───── Testo selezionato ─────

“Nella furia di colpire i poveri, hanno finito per premiare i truffatori”. Reati in materia di reddito di cittadinanza e meccanismi di abrogazione “annunciata” o differita: un problema reale (di abolizione) o solo apparente (di interpretazione)?
in Giurisprudenza Penale Web, 2023, 5 – ISSN 2499-846X
Corte d’Appello di Milano, Sez. I, 27 aprile 2023 (ud. 14 aprile 2023), n. 3237
Presidente Carfì, Estensore Simion
La fine dell’anno passato ha comprensibilmente posto sotto i riflettori della giustizia penale e dei suoi osservatori – per ampiezza, complessità e sistematicità dell’intervento normativo – la novella della c.d. riforma Cartabia (d.lgs. 150/2022, come modificato dal d.l. 162/2022, conv. con mod. in l. 199/2022), al contempo lasciando nell’ombra altri profili di modifica legislativa intervenuti in epoca coeva.
Tra di essi, in particolare, non è stato pienamente valorizzato nella propria immediatezza l’intervento normativo, parimenti occorso negli ultimi giorni del 2022, che ha posto una “pietra tombale” – seppur all’insegna di un regime modulato nel tempo – sulle vicende del reddito di cittadinanza (Rdc), introdotto dal d.l. 4/2019, conv. con mod. in l. 26/2019, quale «misura fondamentale di politica attiva del lavoro a garanzia del diritto al lavoro, di contrasto alla povertà, alla disuguaglianza e all’esclusione sociale, nonché diretta a favorire il diritto all’informazione, all’istruzione, alla formazione e alla cultura attraverso politiche volte al sostegno economico e all’inserimento sociale dei soggetti a rischio di emarginazione nella società e nel mondo del lavoro», costituente «livello essenziale delle prestazioni nei limiti delle risorse disponibili» (articolo 1, comma 1).

───── Dati archiviati ─────

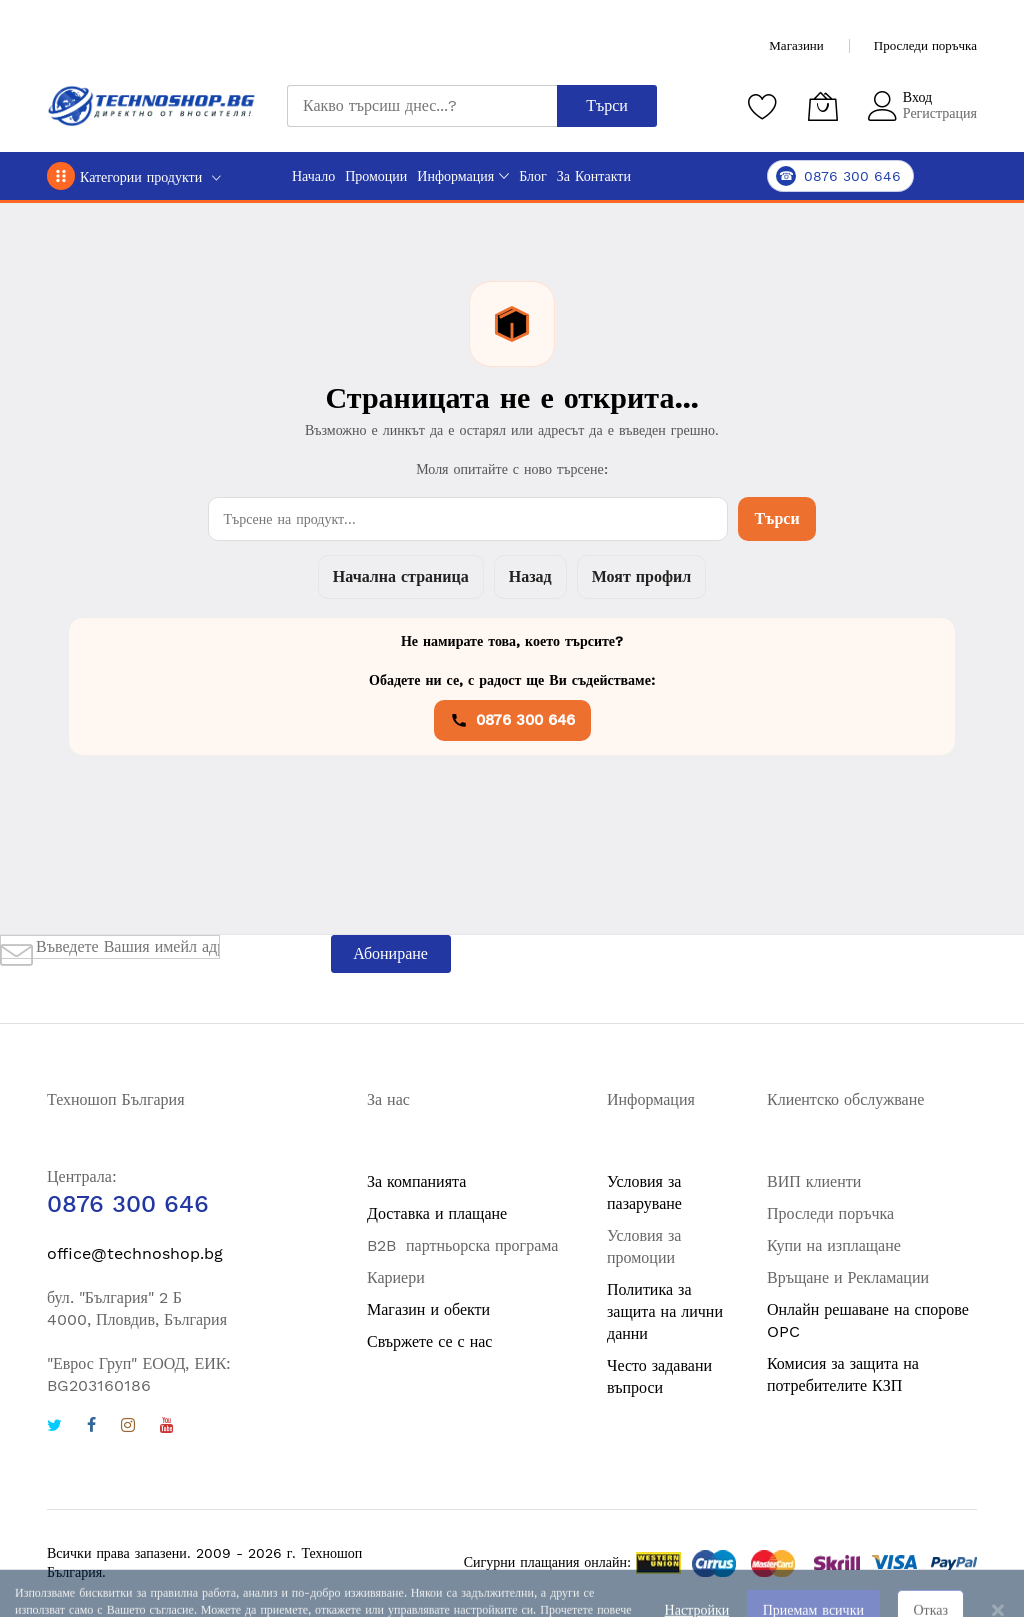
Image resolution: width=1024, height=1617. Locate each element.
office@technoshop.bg (135, 1253)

─────

- _Compito breve 1_
Riporta tutti i decreti e le leggi che il testo selezionato cita con numero e anno.
- _Compito breve 2_
Ricopia dal testo selezionato il passo che comincia con "in Giurisprudenza Penale" e finisce con "in epoca coeva.".
L'elenco non serve per lo svolgimento.

- _Risposta scritta 1_
d.lgs. 150/2022
d.l. 162/2022
l. 199/2022
d.l. 4/2019
l. 26/2019

- _Risposta scritta 2_
in Giurisprudenza Penale Web, 2023, 5 – ISSN 2499-846X
Corte d’Appello di Milano, Sez. I, 27 aprile 2023 (ud. 14 aprile 2023), n. 3237
Presidente Carfì, Estensore Simion
La fine dell’anno passato ha comprensibilmente posto sotto i riflettori della giustizia penale e dei suoi osservatori – per ampiezza, complessità e sistematicità dell’intervento normativo – la novella della c.d. riforma Cartabia (d.lgs. 150/2022, come modificato dal d.l. 162/2022, conv. con mod. in l. 199/2022), al contempo lasciando nell’ombra altri profili di modifica legislativa intervenuti in epoca coeva.